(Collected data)

○ ○ ○ ○ ○

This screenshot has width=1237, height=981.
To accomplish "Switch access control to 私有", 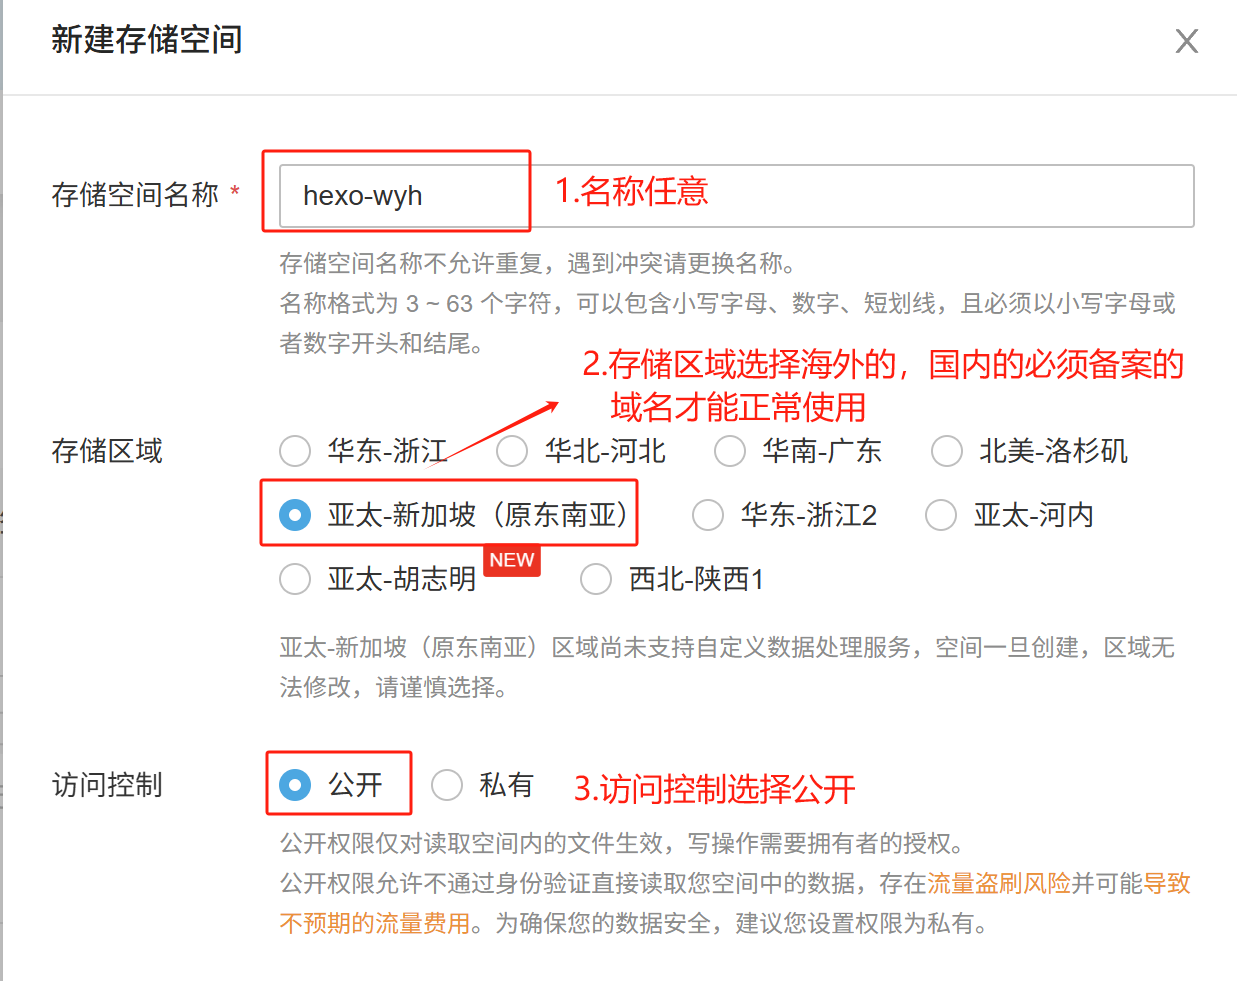I will pyautogui.click(x=447, y=785).
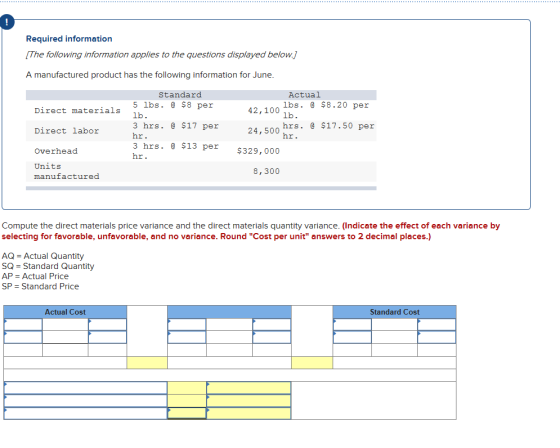Open first-row left dropdown under Actual Cost
This screenshot has height=448, width=560.
tap(23, 324)
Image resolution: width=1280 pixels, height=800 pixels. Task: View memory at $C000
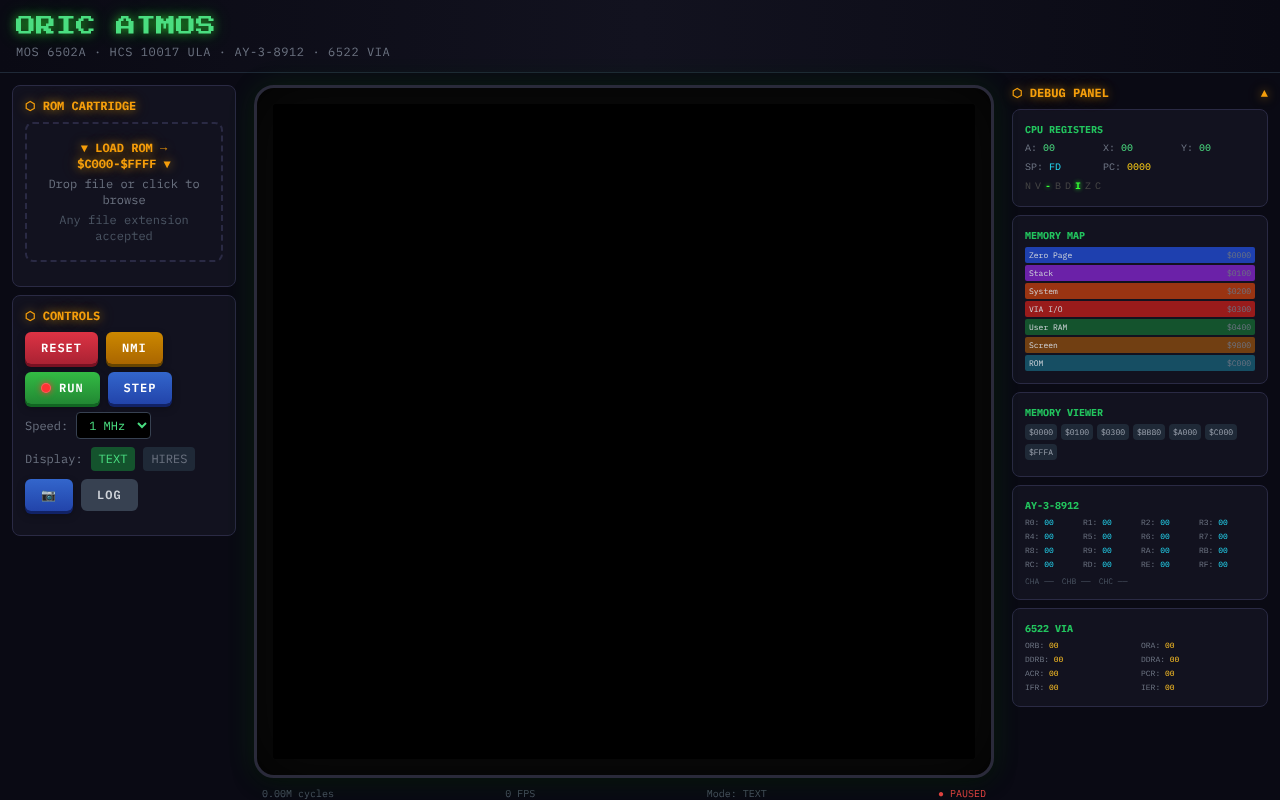point(1220,432)
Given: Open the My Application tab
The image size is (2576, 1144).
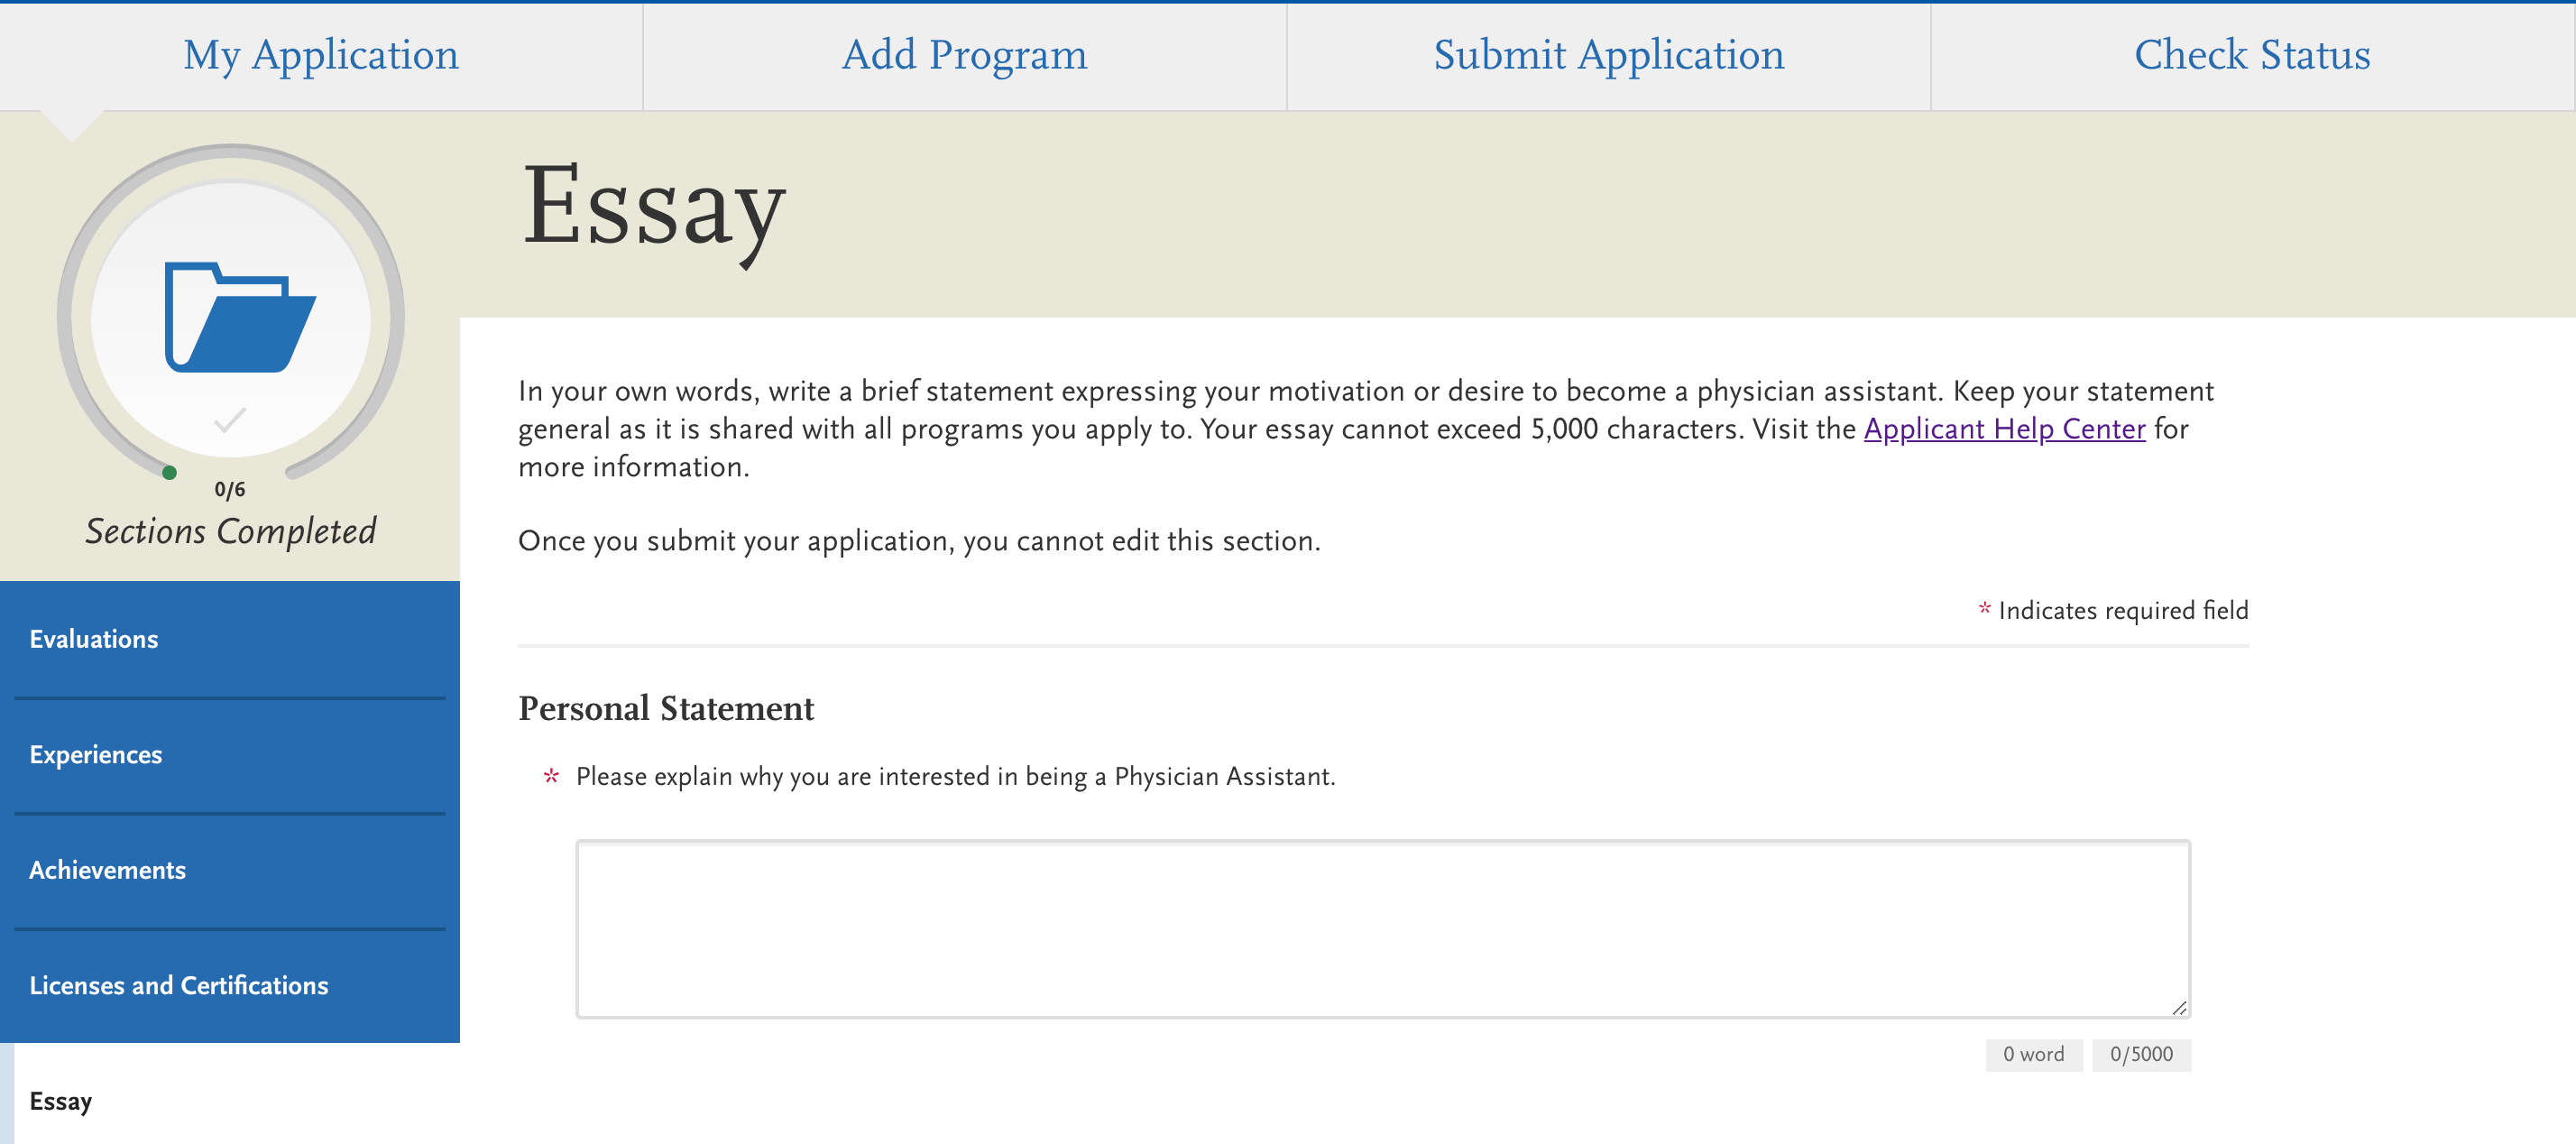Looking at the screenshot, I should point(321,55).
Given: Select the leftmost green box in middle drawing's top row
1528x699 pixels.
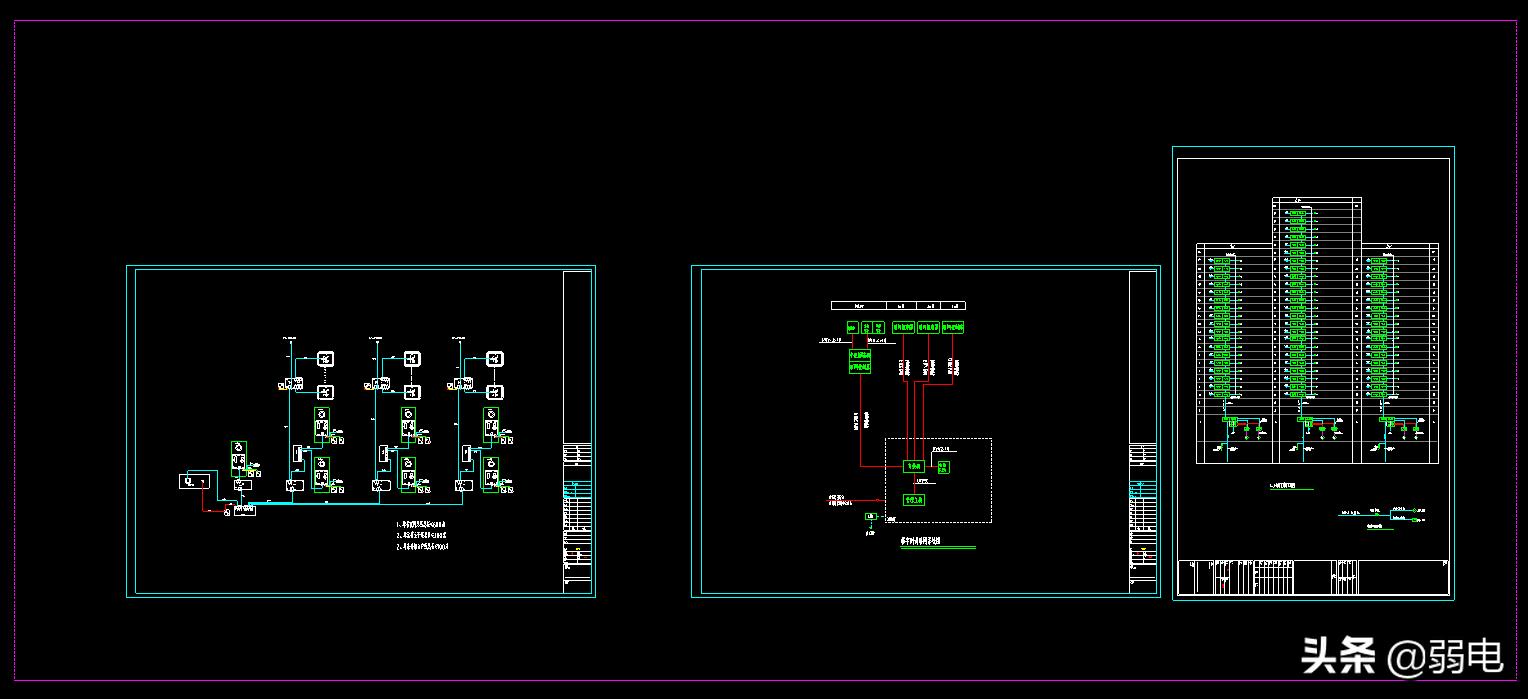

○ ○ ○ ○ ○

▶ TO DO
Using the data above, say how many lines include "Given". No other reply is needed.

▶ RESPONSE TO THE EXERCISE
2